Activity:
Below is a listing. Write out exactly its lines between the one holding "Task: Select the first 6. Lakossági Zóna item" and the one holding "Open the orders document icon", inclusive.

-*-*-

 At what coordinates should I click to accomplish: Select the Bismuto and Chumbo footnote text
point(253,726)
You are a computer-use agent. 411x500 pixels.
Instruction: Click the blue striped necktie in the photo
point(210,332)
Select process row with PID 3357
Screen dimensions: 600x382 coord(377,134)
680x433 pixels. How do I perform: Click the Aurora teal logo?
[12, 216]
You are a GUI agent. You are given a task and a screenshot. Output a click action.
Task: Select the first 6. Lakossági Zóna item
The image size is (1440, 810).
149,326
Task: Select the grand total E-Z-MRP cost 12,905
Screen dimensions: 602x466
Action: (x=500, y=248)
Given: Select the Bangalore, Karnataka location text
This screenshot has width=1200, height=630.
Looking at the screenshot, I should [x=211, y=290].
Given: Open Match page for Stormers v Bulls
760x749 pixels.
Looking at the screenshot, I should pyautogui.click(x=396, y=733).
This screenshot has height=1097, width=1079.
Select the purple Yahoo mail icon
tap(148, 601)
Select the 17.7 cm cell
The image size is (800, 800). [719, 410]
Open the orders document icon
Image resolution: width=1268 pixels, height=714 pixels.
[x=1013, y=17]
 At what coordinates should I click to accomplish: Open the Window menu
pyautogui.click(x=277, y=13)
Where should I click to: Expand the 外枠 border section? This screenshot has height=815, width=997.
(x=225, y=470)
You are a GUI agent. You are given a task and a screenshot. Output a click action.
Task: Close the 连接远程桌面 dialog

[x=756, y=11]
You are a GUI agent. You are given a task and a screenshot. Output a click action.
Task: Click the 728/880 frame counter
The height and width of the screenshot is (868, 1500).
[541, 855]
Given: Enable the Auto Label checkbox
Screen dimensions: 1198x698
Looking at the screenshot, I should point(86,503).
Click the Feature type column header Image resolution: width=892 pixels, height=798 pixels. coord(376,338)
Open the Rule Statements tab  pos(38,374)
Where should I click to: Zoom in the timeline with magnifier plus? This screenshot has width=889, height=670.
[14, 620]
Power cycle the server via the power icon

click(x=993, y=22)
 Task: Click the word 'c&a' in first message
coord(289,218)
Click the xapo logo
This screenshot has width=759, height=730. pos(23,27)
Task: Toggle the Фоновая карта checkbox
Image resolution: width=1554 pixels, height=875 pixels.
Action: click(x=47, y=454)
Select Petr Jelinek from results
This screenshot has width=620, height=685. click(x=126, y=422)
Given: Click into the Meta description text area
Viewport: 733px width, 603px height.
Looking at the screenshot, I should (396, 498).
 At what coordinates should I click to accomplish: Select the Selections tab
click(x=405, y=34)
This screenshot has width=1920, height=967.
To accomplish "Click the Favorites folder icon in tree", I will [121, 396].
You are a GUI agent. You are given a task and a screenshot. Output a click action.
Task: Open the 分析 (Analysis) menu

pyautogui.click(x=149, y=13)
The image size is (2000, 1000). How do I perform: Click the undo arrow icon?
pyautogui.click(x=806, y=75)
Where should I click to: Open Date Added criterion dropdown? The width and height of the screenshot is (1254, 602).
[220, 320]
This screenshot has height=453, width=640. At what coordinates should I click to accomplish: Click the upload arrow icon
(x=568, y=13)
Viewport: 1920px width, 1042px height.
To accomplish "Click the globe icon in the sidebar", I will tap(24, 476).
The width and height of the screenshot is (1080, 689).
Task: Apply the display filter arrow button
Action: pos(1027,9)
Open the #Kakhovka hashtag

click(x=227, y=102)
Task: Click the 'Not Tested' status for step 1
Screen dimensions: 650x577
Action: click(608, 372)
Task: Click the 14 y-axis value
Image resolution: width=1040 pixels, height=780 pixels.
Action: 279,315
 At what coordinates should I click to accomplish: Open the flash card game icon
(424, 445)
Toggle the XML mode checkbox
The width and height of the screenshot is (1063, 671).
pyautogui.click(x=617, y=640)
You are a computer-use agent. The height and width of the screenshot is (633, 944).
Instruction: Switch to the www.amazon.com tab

-*-*-

Result:
Task: Select the first 6. Lakossági Zóna item
The image size is (1440, 810).
149,326
Task: Select the grand total E-Z-MRP cost 12,905
Screen dimensions: 602x466
Action: (x=500, y=248)
Given: Select the Bangalore, Karnataka location text
This screenshot has width=1200, height=630.
Looking at the screenshot, I should [x=211, y=290].
Given: Open Match page for Stormers v Bulls
760x749 pixels.
Looking at the screenshot, I should pyautogui.click(x=396, y=733).
This screenshot has height=1097, width=1079.
Select the purple Yahoo mail icon
tap(148, 601)
Select the 17.7 cm cell
The image size is (800, 800). [719, 410]
Open the orders document icon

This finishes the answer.